## Stated problem:
Please transcribe word for word the part of the entries that opens with the line containing "Given: Switch to gallery view" and continues to the end of the entries, leaving out the pictures.

## Recorded data:
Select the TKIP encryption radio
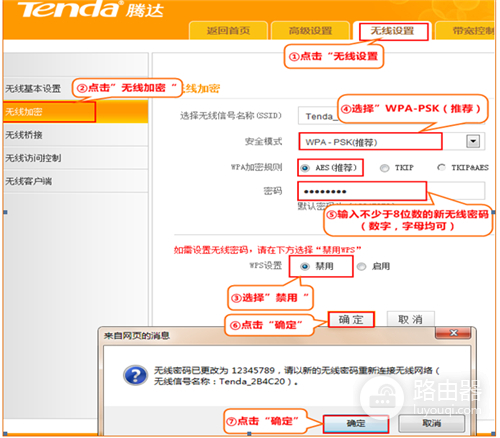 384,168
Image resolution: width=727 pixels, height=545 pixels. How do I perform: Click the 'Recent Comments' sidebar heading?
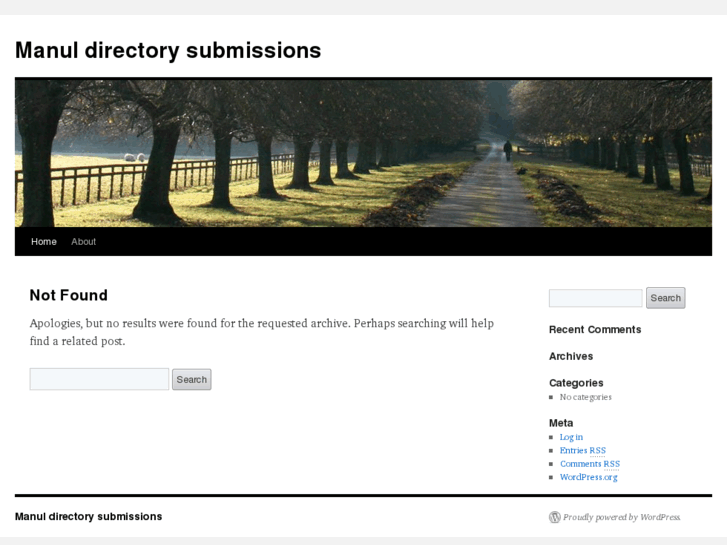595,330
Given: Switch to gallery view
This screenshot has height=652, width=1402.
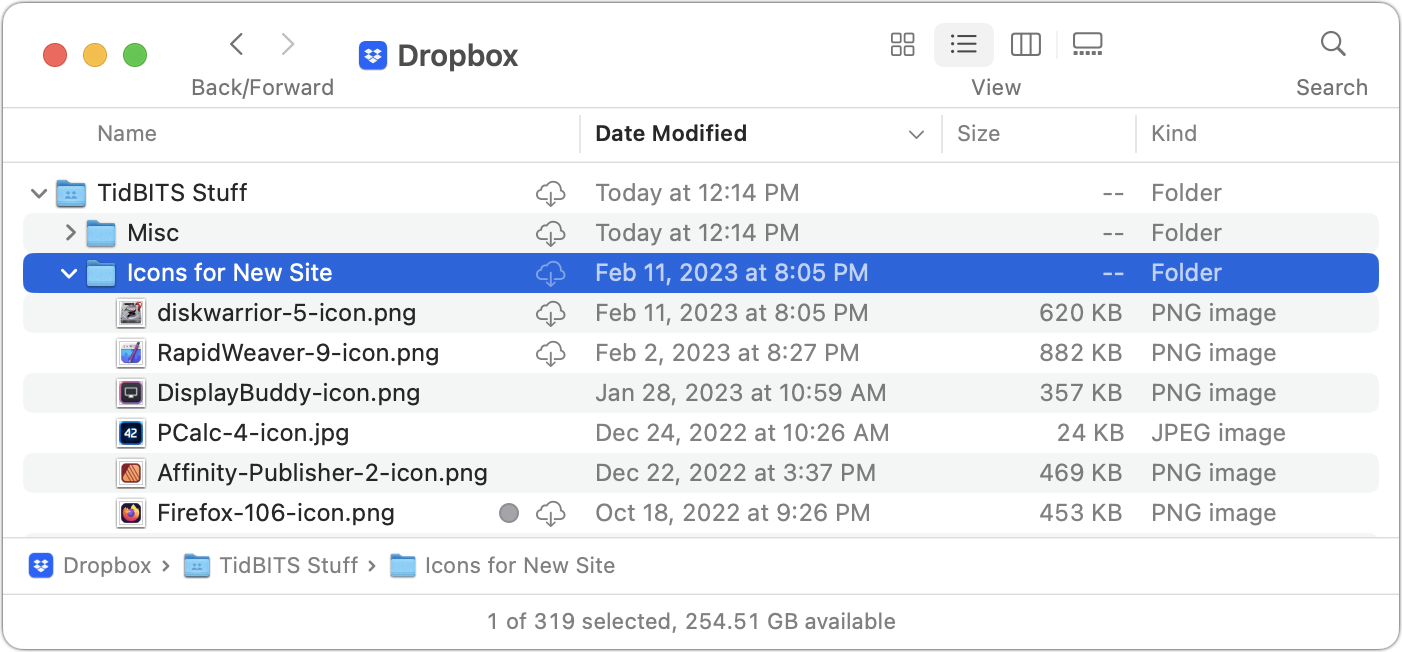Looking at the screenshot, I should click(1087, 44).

## The output:
Given: Switch to gallery view
This screenshot has height=652, width=1402.
Looking at the screenshot, I should click(1087, 44).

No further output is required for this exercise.